A leading Australian Jewish advocacy organization is denouncing an upcoming auction of Nazi items.
The auction, including an antisemitic children’s book, a signed portrait of Hitler, sunglasses worn by Hermann Goering at the Nuremberg trials, and Heinrich Himmler’s childhood letters, will be taking place next week at a Queensland auction house, the Australian Jewish News reported.
The Queensland Jewish Board of Deputies is calling on Queensland’s government to enact legislation to ban the sale of Nazi items in the future.
“We are calling on the government to ban the display of Nazi symbols and here we see this vile memorabilia again in the public domain,” Board of Deputies President Jason Steinberg told the Jewish News. “We know that sometimes these items are purchased to glorify Nazis and used to recruit right-wing extremists.”
The auction is being run by Danielle Elizabeth Auctions, a firm that was previously criticized in January by Queensland Premier Annastacia Palaszczuk for auctioning off a Nazi flag, and also sparked anger for the August sale of Nazi-era items, including a Star of David armband worn by Jewish during the Holocaust.
“We have Holocaust survivors still living on the Gold Coast who recognize these items being auctioned for what they really are – pure hate and evil,” Steinberg said. “Enough is enough. They need to be removed from sale and given to a museum to educate the next generation about the lessons of the Holocaust.”

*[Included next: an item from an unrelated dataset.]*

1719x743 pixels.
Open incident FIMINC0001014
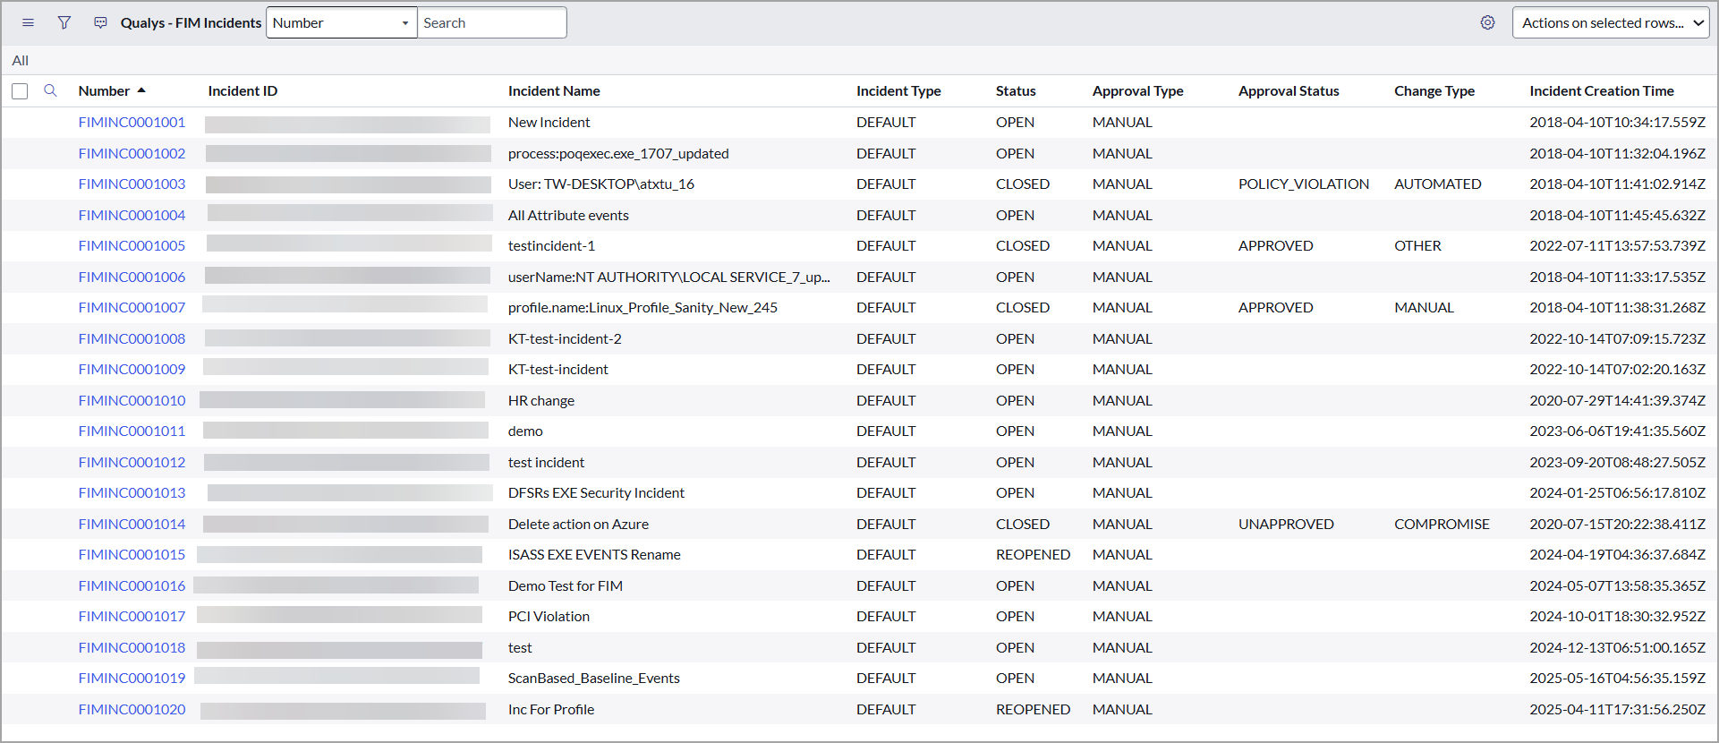(x=132, y=525)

The antisemitic children’s book, “Fuchs auf grüner Heid und keinem Jud auf seinem Eid” (“Trust No Fox on his Green Heath and No Jew on his Oath”), is described on the website of the auction house as “one of the most contentious pieces of propaganda in modern history” that “teaches children, according to the Nazi Party in Germany, what a Jew is and what they look like.”
The managing director of the auction house defended the sale, telling the news outlet that the auction was not against the law and “certainly not antisemitic.”
“We sell history and historical artefacts that tell a story that the world should never stop telling so history does not repeat itself,” Dustin Sweeny said.